In bezug auf Andrea Wolf läßt
sich feststellen: Sollte sich der Vorwurf bestätigen, daß türkische
Soldaten die bei Gefechten gefangene Deutsche
zunächst verhört und
später hingerichtet haben, dann wird der neue Außenminister
schneller, als ihm lieb ist, sich des Themas »Türkei«
annehmen
müssen.
Inzwischen gibt es zum Tod von
Andrea Wolf unterschiedliche Darstellungen. Nach Angaben der türkischen
Tageszeitung Hürriyet, die sich auf die
Aussagen eines türkischen
Diplomaten beruft, sei die Deutsche bei einem Gefecht umgekommen und die
Behörden wüßten nicht, wo ihre Leiche
sei. Im Widerspruch dazu gab ein
Sprecher des Außenministeriums in Ankara an, die Nachforschungen
seien noch am Laufen. Das
Kurdistan-Informations-Zentrum
verbreitet unterdessen einen Augenzeugenbericht des Angriffs der türkischen
Armee, bei dem Andrea Wolf
ermordet wurde.
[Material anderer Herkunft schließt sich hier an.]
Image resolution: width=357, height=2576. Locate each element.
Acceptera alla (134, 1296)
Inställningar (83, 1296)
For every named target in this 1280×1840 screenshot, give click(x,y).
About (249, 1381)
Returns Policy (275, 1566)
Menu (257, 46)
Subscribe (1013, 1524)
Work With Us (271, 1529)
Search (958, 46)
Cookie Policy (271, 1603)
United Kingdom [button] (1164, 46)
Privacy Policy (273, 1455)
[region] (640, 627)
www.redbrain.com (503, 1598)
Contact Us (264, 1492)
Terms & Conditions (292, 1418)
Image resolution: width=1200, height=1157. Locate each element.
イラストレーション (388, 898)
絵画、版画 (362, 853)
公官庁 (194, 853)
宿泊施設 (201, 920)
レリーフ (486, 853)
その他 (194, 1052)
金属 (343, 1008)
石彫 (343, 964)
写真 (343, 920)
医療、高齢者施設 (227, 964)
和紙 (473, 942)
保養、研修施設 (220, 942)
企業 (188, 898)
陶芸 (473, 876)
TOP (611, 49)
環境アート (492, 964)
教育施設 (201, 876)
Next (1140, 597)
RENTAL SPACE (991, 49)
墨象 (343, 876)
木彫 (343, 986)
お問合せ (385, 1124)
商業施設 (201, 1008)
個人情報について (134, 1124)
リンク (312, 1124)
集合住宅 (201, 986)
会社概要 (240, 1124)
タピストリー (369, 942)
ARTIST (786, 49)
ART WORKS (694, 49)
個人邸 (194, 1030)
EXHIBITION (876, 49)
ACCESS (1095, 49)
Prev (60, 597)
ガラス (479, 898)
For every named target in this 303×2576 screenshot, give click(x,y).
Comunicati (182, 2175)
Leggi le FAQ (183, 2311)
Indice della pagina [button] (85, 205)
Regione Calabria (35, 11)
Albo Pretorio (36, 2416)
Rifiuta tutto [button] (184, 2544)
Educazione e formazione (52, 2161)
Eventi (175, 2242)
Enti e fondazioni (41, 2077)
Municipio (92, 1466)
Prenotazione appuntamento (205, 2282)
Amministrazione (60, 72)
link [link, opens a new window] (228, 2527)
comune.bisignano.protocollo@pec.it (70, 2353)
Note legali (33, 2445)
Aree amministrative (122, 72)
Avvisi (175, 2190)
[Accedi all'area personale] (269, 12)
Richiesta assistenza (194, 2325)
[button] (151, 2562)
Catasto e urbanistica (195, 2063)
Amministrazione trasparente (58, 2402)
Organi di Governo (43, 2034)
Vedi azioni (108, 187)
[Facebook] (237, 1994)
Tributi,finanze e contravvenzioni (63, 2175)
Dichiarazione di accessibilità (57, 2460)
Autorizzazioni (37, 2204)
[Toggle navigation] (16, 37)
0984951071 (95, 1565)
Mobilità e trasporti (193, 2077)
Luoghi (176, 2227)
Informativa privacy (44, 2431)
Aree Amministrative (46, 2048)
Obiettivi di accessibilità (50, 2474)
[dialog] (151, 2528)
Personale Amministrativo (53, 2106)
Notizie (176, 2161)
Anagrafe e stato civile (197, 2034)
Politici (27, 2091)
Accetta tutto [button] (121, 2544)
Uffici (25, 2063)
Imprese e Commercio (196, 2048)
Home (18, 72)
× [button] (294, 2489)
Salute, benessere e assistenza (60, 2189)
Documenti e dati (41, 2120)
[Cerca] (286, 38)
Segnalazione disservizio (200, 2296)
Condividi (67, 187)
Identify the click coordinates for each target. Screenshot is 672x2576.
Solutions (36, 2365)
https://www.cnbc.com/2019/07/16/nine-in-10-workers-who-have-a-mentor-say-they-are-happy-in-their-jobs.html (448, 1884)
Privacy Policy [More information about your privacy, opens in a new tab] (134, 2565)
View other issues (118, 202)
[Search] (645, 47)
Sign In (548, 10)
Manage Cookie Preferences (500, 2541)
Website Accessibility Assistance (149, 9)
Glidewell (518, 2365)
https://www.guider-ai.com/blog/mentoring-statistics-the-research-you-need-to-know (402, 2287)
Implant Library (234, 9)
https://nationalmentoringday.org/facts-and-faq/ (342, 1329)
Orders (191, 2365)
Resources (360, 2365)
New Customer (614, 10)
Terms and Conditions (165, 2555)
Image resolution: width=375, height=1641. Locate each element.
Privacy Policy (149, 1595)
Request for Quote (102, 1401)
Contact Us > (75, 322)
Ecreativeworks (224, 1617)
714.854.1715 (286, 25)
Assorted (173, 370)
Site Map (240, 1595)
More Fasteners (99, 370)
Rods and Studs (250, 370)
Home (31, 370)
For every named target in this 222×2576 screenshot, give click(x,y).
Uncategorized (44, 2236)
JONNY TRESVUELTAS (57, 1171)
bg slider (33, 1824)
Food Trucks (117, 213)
Danach ist sie
nicht, wie zunächst gemeldet am 24. Oktober, sondern bereits am 22.
Oktober in Beytüssebap Catak
»festgenommen worden«.
Bei dem Angriff der türkischen Armee auf eine Guerillaeinheit seien
von den 39 Kämpfern 24 ums Leben gekommen. In
dem Bericht ist davon die Rede,
daß Andrea Wolf nach einem mehrstündigen Kampf zusammen mit
acht bis zehn Guerilleros »in die Hände der
türkischen Armee« fiel.
20 Minuten sei sie von türkischen Offizieren verhört, dann »kaltblütig
erschossen« worden.
Thomas W. Klein (jW, 12.11.98)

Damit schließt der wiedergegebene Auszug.